**What this task involves**. Starting with the line that holds "Select the FC provider icon", reproduce each line through the last one of the data, exactly as written. Pictures are not copied.

**Records provided**.
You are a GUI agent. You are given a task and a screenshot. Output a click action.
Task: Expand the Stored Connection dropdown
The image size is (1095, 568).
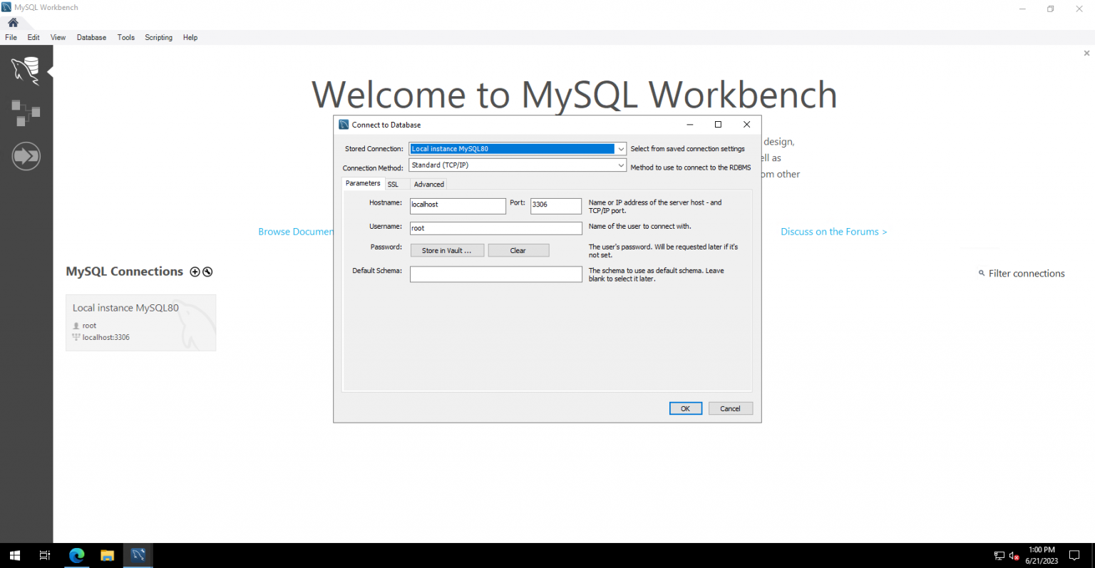click(x=620, y=149)
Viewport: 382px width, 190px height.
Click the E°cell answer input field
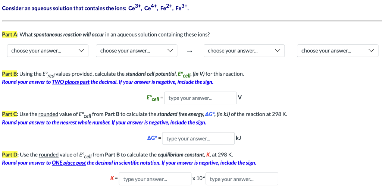(x=200, y=98)
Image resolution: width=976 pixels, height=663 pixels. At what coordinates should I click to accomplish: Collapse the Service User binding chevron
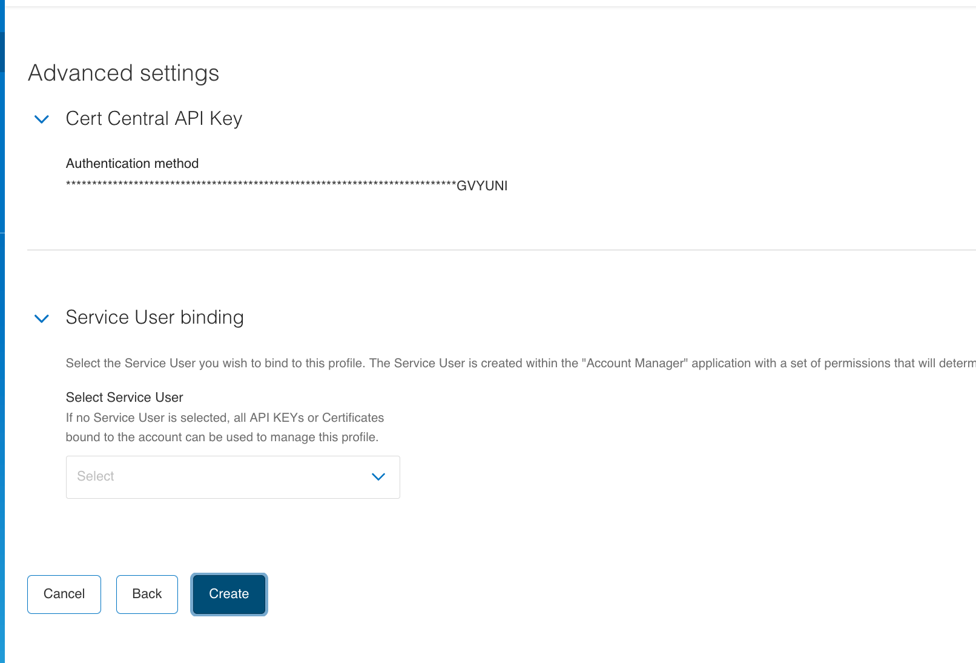point(42,318)
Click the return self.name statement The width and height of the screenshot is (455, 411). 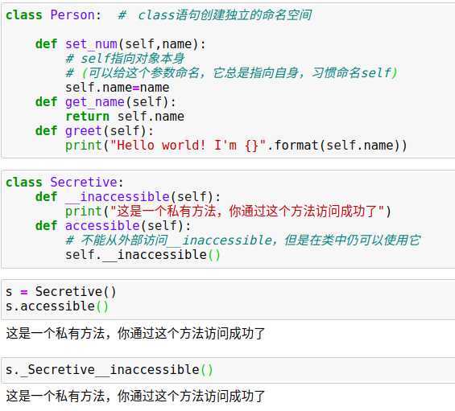point(125,117)
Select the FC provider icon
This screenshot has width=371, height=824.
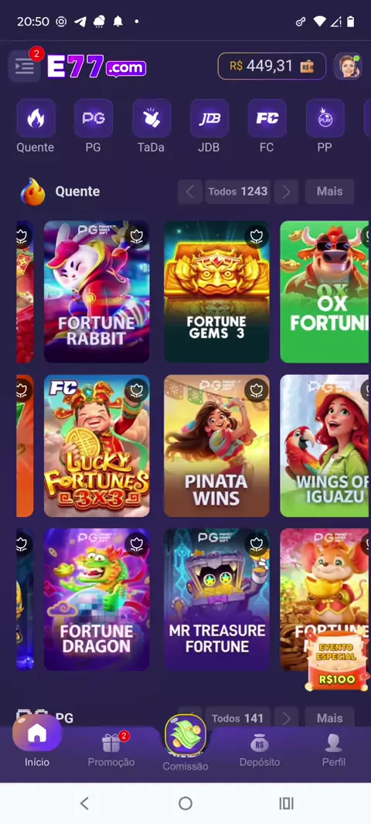[267, 118]
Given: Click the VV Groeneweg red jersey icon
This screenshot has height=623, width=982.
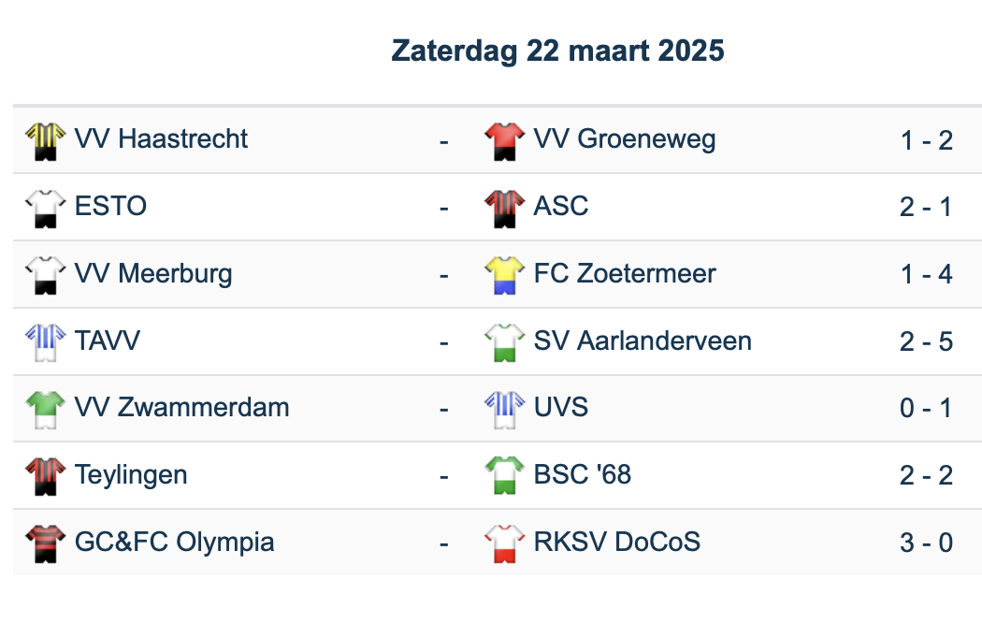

**Answer space**.
Select the FC provider icon
This screenshot has width=371, height=824.
[267, 118]
Given: Click the VV Groeneweg red jersey icon
This screenshot has height=623, width=982.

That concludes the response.